• [About this exercise] The reply should consist of the entire listing, word for word.

*** Given data Section Begins ***

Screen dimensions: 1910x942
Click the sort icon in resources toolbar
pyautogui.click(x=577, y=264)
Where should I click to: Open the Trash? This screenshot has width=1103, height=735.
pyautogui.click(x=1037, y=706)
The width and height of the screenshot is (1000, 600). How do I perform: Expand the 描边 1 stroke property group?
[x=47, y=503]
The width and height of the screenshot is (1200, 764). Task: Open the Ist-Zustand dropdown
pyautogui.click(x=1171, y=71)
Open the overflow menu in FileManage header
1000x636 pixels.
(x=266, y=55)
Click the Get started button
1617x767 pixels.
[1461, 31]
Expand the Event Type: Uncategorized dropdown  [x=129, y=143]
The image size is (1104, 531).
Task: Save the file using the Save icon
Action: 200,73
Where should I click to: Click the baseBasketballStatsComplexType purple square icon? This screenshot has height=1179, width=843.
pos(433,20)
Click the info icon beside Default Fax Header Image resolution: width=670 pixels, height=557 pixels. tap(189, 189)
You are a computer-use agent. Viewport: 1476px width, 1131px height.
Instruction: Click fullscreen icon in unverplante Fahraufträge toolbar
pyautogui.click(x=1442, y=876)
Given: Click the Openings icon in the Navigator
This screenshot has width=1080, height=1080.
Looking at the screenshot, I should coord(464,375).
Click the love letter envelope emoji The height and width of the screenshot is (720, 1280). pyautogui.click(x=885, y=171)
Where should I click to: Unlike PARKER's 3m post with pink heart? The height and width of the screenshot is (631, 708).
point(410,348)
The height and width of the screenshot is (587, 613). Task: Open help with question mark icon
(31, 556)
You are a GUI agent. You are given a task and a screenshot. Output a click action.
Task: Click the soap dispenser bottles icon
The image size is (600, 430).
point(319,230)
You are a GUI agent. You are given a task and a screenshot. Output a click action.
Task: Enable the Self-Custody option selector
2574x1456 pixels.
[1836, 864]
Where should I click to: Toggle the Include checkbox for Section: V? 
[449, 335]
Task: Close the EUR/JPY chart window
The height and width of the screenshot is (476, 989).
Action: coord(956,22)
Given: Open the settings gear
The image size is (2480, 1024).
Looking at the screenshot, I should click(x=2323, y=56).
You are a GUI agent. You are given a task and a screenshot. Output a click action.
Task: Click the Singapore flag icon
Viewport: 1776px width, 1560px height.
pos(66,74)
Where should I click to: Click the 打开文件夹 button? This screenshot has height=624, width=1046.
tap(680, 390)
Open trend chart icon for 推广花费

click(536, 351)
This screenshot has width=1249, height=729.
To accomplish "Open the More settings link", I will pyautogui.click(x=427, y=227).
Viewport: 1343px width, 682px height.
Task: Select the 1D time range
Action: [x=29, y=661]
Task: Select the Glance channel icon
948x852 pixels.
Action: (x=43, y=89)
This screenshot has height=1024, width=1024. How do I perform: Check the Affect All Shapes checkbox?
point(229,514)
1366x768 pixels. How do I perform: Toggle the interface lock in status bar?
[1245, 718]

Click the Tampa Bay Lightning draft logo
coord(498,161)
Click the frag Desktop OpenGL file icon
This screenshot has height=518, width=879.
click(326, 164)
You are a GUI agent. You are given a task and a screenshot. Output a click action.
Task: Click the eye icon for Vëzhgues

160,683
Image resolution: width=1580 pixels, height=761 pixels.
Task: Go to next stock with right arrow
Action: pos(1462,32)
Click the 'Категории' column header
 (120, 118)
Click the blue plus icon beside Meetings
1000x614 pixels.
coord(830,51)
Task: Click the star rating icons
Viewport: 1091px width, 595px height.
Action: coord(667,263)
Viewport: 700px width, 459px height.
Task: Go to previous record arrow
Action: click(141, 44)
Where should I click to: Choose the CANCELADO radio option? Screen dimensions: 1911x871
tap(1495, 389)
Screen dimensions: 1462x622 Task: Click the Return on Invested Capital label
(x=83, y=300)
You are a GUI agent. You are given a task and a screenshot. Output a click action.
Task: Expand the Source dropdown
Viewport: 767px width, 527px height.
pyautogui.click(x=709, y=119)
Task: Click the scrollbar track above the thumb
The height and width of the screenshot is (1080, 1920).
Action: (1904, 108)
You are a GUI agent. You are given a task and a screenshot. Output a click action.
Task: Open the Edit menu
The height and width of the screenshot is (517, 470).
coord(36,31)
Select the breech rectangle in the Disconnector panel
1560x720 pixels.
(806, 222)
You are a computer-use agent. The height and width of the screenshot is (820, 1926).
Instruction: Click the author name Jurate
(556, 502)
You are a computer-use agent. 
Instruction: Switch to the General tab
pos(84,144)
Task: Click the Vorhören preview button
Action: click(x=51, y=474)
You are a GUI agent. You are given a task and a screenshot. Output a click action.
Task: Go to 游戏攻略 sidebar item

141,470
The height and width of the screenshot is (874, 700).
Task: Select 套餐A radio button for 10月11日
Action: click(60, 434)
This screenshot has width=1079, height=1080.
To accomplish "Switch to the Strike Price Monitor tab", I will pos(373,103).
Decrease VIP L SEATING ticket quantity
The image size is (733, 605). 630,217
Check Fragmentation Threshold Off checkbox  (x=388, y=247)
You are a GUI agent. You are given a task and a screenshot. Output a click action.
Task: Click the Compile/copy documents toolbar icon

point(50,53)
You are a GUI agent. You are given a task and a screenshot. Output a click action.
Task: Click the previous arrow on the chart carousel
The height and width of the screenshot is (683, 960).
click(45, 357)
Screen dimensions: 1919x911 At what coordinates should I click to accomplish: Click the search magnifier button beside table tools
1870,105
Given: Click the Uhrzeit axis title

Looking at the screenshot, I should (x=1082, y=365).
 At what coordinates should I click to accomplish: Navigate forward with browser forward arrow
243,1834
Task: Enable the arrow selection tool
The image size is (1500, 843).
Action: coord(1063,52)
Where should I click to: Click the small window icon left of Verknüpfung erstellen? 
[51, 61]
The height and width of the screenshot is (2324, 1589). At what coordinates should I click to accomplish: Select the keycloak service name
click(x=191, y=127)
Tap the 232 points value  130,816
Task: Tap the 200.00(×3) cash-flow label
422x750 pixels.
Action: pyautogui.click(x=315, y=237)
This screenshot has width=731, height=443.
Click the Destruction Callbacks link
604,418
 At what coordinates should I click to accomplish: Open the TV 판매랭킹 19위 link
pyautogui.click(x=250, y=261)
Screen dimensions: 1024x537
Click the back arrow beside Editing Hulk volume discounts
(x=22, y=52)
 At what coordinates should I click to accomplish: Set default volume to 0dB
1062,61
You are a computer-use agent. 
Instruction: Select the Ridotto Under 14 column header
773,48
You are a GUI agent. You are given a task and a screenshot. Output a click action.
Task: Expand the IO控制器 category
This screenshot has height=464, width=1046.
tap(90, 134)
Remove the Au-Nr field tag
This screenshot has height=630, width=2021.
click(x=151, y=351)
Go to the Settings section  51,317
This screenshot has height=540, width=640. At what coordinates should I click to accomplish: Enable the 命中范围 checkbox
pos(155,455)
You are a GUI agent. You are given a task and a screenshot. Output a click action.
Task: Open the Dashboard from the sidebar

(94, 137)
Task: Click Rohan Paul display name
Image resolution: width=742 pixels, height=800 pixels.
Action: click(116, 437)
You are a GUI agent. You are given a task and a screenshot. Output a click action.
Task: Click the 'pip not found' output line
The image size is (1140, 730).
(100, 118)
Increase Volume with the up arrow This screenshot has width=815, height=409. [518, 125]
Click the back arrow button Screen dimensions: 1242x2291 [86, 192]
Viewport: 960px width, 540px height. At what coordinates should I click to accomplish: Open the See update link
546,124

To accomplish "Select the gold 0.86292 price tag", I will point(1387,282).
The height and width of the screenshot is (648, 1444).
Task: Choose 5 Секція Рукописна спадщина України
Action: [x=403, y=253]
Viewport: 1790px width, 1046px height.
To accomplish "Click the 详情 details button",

*** Given data Section Ends ***

• [Result for this exercise]
Screen dimensions: 1910x942
Click the sort icon in resources toolbar
pyautogui.click(x=577, y=264)
Where should I click to: Open the Trash? This screenshot has width=1103, height=735.
pyautogui.click(x=1037, y=706)
The width and height of the screenshot is (1000, 600). How do I perform: Expand the 描边 1 stroke property group?
[x=47, y=503]
The width and height of the screenshot is (1200, 764). Task: Open the Ist-Zustand dropdown
pyautogui.click(x=1171, y=71)
Open the overflow menu in FileManage header
1000x636 pixels.
(x=266, y=55)
Click the Get started button
1617x767 pixels.
[1461, 31]
Expand the Event Type: Uncategorized dropdown  [x=129, y=143]
The image size is (1104, 531).
Task: Save the file using the Save icon
Action: 200,73
Where should I click to: Click the baseBasketballStatsComplexType purple square icon? This screenshot has height=1179, width=843.
pos(433,20)
Click the info icon beside Default Fax Header Image resolution: width=670 pixels, height=557 pixels. tap(189, 189)
You are a computer-use agent. Viewport: 1476px width, 1131px height.
Instruction: Click fullscreen icon in unverplante Fahraufträge toolbar
pyautogui.click(x=1442, y=876)
Given: Click the Openings icon in the Navigator
This screenshot has width=1080, height=1080.
Looking at the screenshot, I should coord(464,375).
Click the love letter envelope emoji The height and width of the screenshot is (720, 1280). pyautogui.click(x=885, y=171)
Where should I click to: Unlike PARKER's 3m post with pink heart? The height and width of the screenshot is (631, 708).
point(410,348)
The height and width of the screenshot is (587, 613). Task: Open help with question mark icon
(31, 556)
You are a GUI agent. You are given a task and a screenshot. Output a click action.
Task: Click the soap dispenser bottles icon
The image size is (600, 430).
point(319,230)
You are a GUI agent. You are given a task and a screenshot. Output a click action.
Task: Enable the Self-Custody option selector
2574x1456 pixels.
[1836, 864]
Where should I click to: Toggle the Include checkbox for Section: V? 
[449, 335]
Task: Close the EUR/JPY chart window
The height and width of the screenshot is (476, 989).
Action: coord(956,22)
Given: Open the settings gear
The image size is (2480, 1024).
Looking at the screenshot, I should click(x=2323, y=56).
You are a GUI agent. You are given a task and a screenshot. Output a click action.
Task: Click the Singapore flag icon
Viewport: 1776px width, 1560px height.
pos(66,74)
Where should I click to: Click the 打开文件夹 button? This screenshot has height=624, width=1046.
tap(680, 390)
Open trend chart icon for 推广花费

click(536, 351)
This screenshot has width=1249, height=729.
To accomplish "Open the More settings link", I will pyautogui.click(x=427, y=227).
Viewport: 1343px width, 682px height.
Task: Select the 1D time range
Action: [x=29, y=661]
Task: Select the Glance channel icon
948x852 pixels.
Action: (x=43, y=89)
This screenshot has height=1024, width=1024. How do I perform: Check the Affect All Shapes checkbox?
point(229,514)
1366x768 pixels. How do I perform: Toggle the interface lock in status bar?
[1245, 718]

Click the Tampa Bay Lightning draft logo
coord(498,161)
Click the frag Desktop OpenGL file icon
This screenshot has height=518, width=879.
click(326, 164)
You are a GUI agent. You are given a task and a screenshot. Output a click action.
Task: Click the eye icon for Vëzhgues

160,683
Image resolution: width=1580 pixels, height=761 pixels.
Task: Go to next stock with right arrow
Action: pos(1462,32)
Click the 'Категории' column header
 (120, 118)
Click the blue plus icon beside Meetings
1000x614 pixels.
coord(830,51)
Task: Click the star rating icons
Viewport: 1091px width, 595px height.
Action: coord(667,263)
Viewport: 700px width, 459px height.
Task: Go to previous record arrow
Action: click(141, 44)
Where should I click to: Choose the CANCELADO radio option? Screen dimensions: 1911x871
tap(1495, 389)
Screen dimensions: 1462x622 Task: Click the Return on Invested Capital label
(x=83, y=300)
You are a GUI agent. You are given a task and a screenshot. Output a click action.
Task: Expand the Source dropdown
Viewport: 767px width, 527px height.
pyautogui.click(x=709, y=119)
Task: Click the scrollbar track above the thumb
The height and width of the screenshot is (1080, 1920).
Action: (1904, 108)
You are a GUI agent. You are given a task and a screenshot. Output a click action.
Task: Open the Edit menu
The height and width of the screenshot is (517, 470).
coord(36,31)
Select the breech rectangle in the Disconnector panel
1560x720 pixels.
(806, 222)
You are a computer-use agent. The height and width of the screenshot is (820, 1926).
Instruction: Click the author name Jurate
(556, 502)
You are a computer-use agent. 
Instruction: Switch to the General tab
pos(84,144)
Task: Click the Vorhören preview button
Action: click(x=51, y=474)
You are a GUI agent. You are given a task and a screenshot. Output a click action.
Task: Go to 游戏攻略 sidebar item

141,470
The height and width of the screenshot is (874, 700).
Task: Select 套餐A radio button for 10月11日
Action: click(60, 434)
This screenshot has width=1079, height=1080.
To accomplish "Switch to the Strike Price Monitor tab", I will pos(373,103).
Decrease VIP L SEATING ticket quantity
The image size is (733, 605). 630,217
Check Fragmentation Threshold Off checkbox  (x=388, y=247)
You are a GUI agent. You are given a task and a screenshot. Output a click action.
Task: Click the Compile/copy documents toolbar icon

point(50,53)
You are a GUI agent. You are given a task and a screenshot. Output a click action.
Task: Click the previous arrow on the chart carousel
The height and width of the screenshot is (683, 960).
click(45, 357)
Screen dimensions: 1919x911 At what coordinates should I click to accomplish: Click the search magnifier button beside table tools
1870,105
Given: Click the Uhrzeit axis title

Looking at the screenshot, I should (x=1082, y=365).
 At what coordinates should I click to accomplish: Navigate forward with browser forward arrow
243,1834
Task: Enable the arrow selection tool
The image size is (1500, 843).
Action: coord(1063,52)
Where should I click to: Click the small window icon left of Verknüpfung erstellen? 
[51, 61]
The height and width of the screenshot is (2324, 1589). At what coordinates should I click to accomplish: Select the keycloak service name
click(x=191, y=127)
Tap the 232 points value  130,816
Task: Tap the 200.00(×3) cash-flow label
422x750 pixels.
Action: pyautogui.click(x=315, y=237)
This screenshot has width=731, height=443.
Click the Destruction Callbacks link
604,418
 At what coordinates should I click to accomplish: Open the TV 판매랭킹 19위 link
pyautogui.click(x=250, y=261)
Screen dimensions: 1024x537
Click the back arrow beside Editing Hulk volume discounts
(x=22, y=52)
 At what coordinates should I click to accomplish: Set default volume to 0dB
1062,61
You are a computer-use agent. 
Instruction: Select the Ridotto Under 14 column header
773,48
You are a GUI agent. You are given a task and a screenshot. Output a click action.
Task: Expand the IO控制器 category
This screenshot has height=464, width=1046.
tap(90, 134)
Remove the Au-Nr field tag
This screenshot has height=630, width=2021.
click(x=151, y=351)
Go to the Settings section  51,317
This screenshot has height=540, width=640. At what coordinates should I click to accomplish: Enable the 命中范围 checkbox
pos(155,455)
You are a GUI agent. You are given a task and a screenshot. Output a click action.
Task: Open the Dashboard from the sidebar

(94, 137)
Task: Click Rohan Paul display name
Image resolution: width=742 pixels, height=800 pixels.
Action: click(116, 437)
You are a GUI agent. You are given a task and a screenshot. Output a click action.
Task: Click the 'pip not found' output line
The image size is (1140, 730).
(100, 118)
Increase Volume with the up arrow This screenshot has width=815, height=409. [518, 125]
Click the back arrow button Screen dimensions: 1242x2291 [86, 192]
Viewport: 960px width, 540px height. At what coordinates should I click to accomplish: Open the See update link
546,124

To accomplish "Select the gold 0.86292 price tag", I will point(1387,282).
The height and width of the screenshot is (648, 1444).
Task: Choose 5 Секція Рукописна спадщина України
Action: [x=403, y=253]
Viewport: 1790px width, 1046px height.
To accomplish "Click the 详情 details button",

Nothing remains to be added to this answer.